▸ About this exercise: Look for "Scheda" in the material below and show each line that contains it.

== Extracted information ==

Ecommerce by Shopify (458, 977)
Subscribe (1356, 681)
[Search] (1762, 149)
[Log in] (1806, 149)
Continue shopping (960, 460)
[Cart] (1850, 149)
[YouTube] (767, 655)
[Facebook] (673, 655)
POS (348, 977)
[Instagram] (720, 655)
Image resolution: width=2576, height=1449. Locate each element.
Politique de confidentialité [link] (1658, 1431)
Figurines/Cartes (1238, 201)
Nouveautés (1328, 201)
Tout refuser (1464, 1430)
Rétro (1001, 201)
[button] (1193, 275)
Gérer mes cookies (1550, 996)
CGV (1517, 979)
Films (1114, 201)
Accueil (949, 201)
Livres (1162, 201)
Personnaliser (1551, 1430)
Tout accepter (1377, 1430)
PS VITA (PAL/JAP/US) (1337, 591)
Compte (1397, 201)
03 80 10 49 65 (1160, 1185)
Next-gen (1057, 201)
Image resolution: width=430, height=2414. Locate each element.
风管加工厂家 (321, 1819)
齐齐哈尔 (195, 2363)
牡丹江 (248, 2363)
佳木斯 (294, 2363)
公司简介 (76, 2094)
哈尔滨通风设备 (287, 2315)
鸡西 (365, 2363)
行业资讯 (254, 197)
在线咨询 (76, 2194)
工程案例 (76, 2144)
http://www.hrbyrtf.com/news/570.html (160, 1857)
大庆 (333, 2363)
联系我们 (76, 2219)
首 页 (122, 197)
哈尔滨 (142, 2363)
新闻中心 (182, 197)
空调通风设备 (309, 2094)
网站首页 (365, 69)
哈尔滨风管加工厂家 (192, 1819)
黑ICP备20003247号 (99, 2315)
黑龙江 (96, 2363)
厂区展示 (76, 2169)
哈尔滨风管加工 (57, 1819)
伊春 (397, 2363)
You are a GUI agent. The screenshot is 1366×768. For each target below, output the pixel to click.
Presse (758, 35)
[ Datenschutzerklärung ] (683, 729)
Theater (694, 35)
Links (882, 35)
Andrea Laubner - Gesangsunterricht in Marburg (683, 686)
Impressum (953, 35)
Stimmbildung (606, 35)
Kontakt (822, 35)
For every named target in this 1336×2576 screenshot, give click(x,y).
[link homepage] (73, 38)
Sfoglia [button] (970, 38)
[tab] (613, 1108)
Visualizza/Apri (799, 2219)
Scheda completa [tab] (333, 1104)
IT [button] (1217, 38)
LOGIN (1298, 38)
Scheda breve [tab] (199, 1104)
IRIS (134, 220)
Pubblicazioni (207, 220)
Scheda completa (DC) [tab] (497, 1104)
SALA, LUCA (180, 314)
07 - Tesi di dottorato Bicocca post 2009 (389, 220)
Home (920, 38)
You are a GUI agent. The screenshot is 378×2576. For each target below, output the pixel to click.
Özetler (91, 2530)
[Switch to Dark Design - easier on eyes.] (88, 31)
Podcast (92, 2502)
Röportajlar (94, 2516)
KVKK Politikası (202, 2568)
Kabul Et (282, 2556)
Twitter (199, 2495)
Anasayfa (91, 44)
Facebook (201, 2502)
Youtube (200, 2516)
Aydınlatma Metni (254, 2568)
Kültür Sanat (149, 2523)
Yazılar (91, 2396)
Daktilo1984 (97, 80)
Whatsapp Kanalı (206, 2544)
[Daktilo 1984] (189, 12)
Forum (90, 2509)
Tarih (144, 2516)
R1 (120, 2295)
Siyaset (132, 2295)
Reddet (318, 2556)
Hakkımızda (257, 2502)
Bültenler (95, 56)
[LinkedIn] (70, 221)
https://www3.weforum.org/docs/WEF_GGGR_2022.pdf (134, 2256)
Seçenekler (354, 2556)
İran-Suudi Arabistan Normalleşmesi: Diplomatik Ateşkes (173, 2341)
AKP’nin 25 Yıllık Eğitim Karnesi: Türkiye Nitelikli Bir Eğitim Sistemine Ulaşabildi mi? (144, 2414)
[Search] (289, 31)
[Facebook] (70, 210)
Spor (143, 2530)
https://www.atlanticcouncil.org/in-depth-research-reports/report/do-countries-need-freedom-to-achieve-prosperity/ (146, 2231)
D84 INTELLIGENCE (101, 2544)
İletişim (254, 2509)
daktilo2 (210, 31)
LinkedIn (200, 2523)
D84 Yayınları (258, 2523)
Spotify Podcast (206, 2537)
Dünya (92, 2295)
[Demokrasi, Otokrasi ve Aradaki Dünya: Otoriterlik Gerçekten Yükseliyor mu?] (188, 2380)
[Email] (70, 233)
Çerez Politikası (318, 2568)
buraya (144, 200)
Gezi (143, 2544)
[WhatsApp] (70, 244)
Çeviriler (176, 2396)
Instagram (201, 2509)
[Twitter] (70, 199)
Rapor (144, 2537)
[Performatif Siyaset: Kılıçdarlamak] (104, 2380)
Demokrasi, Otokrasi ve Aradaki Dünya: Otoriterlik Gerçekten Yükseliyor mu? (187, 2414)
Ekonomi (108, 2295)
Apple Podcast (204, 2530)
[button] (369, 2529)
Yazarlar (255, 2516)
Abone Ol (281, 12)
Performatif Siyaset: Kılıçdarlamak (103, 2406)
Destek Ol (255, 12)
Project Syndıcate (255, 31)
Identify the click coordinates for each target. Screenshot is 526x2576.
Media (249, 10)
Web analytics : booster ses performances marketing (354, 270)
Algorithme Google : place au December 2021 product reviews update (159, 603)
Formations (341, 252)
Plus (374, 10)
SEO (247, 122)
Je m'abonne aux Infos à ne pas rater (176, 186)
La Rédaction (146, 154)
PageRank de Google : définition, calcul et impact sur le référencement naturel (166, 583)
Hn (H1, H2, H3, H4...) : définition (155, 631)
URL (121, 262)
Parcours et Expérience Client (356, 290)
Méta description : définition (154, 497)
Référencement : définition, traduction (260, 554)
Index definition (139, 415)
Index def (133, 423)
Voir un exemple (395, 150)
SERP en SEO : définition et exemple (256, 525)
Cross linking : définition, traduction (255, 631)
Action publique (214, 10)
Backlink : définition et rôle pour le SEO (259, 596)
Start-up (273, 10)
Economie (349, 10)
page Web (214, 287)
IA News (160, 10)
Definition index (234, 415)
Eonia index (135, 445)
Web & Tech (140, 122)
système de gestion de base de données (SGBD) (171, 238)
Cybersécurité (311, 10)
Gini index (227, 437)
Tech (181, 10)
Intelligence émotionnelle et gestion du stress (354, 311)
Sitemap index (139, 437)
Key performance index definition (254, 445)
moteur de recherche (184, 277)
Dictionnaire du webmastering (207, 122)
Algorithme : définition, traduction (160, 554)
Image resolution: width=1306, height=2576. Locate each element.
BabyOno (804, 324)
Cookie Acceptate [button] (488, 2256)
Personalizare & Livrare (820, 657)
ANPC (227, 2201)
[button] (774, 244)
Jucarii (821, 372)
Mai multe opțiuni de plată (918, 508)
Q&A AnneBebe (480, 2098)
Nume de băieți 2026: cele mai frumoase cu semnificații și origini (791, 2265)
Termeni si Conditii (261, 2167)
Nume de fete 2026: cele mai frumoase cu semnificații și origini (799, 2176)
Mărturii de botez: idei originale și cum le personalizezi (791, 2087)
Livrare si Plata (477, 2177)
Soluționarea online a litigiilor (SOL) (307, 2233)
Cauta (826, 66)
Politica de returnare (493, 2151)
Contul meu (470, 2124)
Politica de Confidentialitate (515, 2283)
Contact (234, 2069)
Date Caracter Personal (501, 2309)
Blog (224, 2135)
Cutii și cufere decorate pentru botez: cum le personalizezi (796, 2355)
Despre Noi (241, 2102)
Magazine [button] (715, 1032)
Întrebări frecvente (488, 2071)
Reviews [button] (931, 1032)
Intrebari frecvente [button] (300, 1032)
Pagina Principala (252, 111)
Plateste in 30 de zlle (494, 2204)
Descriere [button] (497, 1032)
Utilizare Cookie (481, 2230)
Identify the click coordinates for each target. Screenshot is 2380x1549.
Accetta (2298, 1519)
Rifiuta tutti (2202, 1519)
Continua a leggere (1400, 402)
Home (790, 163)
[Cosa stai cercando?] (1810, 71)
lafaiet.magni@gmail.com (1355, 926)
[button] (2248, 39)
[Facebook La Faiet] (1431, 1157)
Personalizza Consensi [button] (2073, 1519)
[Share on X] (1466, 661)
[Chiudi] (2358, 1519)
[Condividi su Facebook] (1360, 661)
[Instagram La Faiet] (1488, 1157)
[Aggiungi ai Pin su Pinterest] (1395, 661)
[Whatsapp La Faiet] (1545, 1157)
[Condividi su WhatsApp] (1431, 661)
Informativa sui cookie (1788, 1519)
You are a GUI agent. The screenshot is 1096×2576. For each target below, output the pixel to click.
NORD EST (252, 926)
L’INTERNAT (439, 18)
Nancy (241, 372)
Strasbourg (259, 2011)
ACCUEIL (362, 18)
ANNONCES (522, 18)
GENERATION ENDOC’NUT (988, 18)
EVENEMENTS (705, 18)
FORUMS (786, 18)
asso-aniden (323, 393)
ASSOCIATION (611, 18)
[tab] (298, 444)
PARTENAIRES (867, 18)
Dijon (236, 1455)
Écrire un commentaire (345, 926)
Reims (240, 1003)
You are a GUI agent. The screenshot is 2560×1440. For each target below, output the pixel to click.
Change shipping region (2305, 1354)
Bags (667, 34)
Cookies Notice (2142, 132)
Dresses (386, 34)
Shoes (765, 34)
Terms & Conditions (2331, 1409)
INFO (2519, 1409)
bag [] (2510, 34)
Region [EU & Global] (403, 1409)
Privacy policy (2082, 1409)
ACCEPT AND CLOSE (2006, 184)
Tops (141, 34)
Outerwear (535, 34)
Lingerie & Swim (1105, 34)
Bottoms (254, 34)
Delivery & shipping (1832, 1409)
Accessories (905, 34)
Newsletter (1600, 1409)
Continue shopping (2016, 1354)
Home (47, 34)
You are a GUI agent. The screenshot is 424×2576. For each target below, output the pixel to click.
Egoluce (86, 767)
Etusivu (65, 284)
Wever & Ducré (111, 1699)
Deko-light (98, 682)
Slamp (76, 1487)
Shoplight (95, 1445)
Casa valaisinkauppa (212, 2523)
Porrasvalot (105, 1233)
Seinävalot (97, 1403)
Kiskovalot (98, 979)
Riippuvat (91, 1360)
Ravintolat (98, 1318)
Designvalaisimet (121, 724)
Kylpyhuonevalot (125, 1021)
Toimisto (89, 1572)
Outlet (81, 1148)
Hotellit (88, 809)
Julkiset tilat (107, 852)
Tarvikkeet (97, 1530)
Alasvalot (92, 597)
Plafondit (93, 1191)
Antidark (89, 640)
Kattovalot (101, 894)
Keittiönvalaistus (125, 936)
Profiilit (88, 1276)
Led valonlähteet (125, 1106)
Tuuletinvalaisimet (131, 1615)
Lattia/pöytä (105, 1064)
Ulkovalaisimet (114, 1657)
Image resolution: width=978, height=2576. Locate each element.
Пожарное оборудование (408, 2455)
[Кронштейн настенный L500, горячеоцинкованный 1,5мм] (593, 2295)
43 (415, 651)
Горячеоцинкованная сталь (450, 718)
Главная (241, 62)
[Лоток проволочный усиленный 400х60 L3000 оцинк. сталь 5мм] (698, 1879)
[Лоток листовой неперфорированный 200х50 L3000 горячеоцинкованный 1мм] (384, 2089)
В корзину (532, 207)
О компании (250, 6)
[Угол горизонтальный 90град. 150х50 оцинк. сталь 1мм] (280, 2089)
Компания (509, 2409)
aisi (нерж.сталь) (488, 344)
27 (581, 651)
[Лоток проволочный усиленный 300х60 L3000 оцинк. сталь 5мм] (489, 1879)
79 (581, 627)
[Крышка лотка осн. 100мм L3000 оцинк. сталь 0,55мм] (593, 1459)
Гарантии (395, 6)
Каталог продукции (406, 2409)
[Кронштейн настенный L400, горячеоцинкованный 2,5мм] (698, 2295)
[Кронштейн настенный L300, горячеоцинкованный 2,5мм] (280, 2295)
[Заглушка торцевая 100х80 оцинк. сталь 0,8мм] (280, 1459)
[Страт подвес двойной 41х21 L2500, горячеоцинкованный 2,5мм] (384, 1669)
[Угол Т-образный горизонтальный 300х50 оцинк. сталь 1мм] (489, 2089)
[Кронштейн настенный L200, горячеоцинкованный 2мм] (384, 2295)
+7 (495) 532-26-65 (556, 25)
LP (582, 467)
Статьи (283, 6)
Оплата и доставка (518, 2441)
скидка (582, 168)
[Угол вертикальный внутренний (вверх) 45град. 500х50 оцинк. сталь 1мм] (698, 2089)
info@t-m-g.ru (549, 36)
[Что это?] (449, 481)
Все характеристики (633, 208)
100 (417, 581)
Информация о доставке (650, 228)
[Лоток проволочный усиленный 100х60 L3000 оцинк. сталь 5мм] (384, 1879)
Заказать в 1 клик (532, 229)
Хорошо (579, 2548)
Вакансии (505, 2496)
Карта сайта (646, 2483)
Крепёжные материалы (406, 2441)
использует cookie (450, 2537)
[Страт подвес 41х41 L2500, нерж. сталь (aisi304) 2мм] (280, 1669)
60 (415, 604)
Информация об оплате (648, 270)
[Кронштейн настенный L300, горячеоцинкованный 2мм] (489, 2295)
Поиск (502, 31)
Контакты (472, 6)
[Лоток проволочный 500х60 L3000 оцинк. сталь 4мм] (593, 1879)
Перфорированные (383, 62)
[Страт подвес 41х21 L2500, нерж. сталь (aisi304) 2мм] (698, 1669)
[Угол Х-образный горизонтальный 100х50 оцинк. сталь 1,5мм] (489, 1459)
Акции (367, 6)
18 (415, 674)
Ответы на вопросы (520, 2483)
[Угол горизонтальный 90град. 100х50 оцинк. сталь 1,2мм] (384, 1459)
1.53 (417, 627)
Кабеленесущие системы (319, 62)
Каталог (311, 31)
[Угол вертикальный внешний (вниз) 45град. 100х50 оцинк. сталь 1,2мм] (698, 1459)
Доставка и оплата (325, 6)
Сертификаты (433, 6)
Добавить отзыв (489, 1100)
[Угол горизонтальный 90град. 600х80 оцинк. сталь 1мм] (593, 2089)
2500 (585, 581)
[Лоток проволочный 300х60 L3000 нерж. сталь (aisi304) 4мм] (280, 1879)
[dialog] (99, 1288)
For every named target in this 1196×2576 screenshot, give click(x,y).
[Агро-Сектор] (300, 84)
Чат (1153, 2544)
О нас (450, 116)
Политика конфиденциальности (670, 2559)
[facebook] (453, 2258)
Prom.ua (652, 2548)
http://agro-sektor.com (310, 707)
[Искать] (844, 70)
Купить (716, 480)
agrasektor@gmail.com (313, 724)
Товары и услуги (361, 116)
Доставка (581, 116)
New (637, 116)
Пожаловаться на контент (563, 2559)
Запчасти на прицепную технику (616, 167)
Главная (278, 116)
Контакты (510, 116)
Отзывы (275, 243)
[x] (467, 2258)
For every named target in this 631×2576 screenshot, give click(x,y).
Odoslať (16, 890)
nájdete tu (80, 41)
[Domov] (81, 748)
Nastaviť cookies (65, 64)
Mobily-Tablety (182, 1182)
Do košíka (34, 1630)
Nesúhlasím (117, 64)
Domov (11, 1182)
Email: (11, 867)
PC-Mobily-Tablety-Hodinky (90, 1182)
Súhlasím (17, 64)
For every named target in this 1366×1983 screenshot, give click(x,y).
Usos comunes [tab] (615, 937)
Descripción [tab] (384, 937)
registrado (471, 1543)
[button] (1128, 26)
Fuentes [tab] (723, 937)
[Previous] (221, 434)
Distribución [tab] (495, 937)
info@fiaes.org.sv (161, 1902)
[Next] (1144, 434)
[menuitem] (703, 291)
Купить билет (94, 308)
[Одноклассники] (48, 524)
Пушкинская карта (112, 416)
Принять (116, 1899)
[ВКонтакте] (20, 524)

===

▸ Solved problem:
Scheda completa [tab] (333, 1104)
Scheda breve [tab] (199, 1104)
Scheda completa (DC) [tab] (497, 1104)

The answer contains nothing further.